Stored data
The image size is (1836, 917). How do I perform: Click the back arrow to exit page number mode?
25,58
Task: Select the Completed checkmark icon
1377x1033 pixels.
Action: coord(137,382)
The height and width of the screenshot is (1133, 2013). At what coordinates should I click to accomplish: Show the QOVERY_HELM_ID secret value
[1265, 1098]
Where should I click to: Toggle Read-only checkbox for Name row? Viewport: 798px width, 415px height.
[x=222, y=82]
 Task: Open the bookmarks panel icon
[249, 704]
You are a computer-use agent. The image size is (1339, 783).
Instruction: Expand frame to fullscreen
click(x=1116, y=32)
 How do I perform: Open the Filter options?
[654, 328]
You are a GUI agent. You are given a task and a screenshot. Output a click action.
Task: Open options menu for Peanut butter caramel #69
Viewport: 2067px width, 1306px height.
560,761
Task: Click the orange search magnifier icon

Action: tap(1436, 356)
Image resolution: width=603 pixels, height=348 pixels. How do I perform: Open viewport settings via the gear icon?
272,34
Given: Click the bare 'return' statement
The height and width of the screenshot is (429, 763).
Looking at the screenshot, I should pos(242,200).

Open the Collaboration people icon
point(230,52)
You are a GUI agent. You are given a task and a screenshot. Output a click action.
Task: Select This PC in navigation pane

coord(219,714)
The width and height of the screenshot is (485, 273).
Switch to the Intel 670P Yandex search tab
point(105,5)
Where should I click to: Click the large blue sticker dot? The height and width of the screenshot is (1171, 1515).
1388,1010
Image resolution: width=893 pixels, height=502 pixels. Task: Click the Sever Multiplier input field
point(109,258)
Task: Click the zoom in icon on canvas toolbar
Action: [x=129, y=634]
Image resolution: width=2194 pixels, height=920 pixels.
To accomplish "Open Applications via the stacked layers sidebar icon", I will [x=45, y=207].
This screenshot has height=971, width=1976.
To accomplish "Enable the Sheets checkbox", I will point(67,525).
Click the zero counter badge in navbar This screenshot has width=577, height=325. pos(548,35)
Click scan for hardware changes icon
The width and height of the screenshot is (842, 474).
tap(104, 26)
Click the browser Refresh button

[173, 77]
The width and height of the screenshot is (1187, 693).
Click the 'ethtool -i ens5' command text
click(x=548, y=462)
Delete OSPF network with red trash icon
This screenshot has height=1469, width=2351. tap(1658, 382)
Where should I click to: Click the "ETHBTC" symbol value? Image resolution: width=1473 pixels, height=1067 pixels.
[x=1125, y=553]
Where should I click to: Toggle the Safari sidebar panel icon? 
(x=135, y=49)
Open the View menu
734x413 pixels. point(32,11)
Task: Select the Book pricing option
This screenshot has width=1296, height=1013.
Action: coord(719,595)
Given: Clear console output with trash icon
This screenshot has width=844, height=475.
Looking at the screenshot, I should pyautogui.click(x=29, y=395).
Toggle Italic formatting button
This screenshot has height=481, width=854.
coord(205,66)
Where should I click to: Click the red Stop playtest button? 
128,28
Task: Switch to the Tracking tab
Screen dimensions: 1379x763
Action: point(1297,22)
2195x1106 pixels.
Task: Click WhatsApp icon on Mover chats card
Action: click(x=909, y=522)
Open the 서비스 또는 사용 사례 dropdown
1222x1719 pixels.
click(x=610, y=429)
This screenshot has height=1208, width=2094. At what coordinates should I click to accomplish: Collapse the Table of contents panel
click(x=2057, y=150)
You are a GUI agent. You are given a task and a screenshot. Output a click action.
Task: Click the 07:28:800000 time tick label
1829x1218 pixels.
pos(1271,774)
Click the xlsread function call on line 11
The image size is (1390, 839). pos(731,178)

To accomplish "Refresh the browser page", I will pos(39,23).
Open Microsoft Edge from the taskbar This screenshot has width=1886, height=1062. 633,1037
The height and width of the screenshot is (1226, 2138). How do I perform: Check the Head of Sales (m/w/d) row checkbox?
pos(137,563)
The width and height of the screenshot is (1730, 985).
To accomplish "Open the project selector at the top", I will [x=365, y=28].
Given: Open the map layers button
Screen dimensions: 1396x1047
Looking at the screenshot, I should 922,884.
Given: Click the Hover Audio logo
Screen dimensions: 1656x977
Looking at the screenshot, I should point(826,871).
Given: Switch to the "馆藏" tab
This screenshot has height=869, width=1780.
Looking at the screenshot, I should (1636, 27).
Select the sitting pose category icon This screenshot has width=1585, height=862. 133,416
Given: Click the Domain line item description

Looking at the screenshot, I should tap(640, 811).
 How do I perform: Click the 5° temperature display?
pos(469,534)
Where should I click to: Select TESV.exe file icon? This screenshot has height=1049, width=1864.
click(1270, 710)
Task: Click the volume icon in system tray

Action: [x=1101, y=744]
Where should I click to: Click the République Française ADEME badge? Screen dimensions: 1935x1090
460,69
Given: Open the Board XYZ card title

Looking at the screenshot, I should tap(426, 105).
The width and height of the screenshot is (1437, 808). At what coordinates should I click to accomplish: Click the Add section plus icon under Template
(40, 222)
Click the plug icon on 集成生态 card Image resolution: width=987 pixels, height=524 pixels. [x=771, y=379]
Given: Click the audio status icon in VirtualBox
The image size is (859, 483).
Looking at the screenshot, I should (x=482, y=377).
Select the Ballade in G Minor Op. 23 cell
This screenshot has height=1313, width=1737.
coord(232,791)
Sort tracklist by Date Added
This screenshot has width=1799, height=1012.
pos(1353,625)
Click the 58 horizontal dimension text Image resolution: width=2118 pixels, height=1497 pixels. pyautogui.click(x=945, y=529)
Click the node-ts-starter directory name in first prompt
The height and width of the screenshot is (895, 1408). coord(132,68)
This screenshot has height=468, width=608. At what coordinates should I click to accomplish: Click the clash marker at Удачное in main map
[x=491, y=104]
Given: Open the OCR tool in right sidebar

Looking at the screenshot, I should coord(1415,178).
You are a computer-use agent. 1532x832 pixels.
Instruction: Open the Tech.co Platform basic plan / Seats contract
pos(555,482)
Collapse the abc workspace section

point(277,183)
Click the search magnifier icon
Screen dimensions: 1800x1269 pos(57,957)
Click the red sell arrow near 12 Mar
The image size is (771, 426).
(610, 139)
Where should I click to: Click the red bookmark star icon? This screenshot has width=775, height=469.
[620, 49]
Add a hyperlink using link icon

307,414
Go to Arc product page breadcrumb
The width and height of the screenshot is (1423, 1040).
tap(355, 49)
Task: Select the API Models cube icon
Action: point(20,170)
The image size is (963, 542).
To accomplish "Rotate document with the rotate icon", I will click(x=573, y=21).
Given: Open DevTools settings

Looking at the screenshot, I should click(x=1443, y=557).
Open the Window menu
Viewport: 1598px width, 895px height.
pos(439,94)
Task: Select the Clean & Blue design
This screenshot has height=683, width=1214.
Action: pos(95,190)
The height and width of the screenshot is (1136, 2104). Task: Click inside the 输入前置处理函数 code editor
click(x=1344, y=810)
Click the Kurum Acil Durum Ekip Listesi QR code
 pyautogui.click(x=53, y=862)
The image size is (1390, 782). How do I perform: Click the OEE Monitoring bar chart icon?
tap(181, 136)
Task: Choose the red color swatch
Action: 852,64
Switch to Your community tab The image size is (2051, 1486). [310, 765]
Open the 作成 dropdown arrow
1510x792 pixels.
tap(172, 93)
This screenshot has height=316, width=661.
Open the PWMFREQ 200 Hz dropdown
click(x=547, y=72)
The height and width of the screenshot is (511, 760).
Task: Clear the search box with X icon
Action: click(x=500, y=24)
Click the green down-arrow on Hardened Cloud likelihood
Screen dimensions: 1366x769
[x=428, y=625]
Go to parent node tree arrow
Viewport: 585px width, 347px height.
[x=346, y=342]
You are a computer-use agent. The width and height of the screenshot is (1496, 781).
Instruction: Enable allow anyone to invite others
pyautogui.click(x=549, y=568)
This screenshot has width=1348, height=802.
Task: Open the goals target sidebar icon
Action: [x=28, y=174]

■ WORK REQUEST: Scan the lines above for the word "computer" and copy every one where it occurs.

■ ANSWER TO THE PROBLEM:
You are a computer-use agent. The image size is (1339, 783).
You are a computer-use agent. 1532x832 pixels.
You are a computer-use agent. The width and height of the screenshot is (1496, 781).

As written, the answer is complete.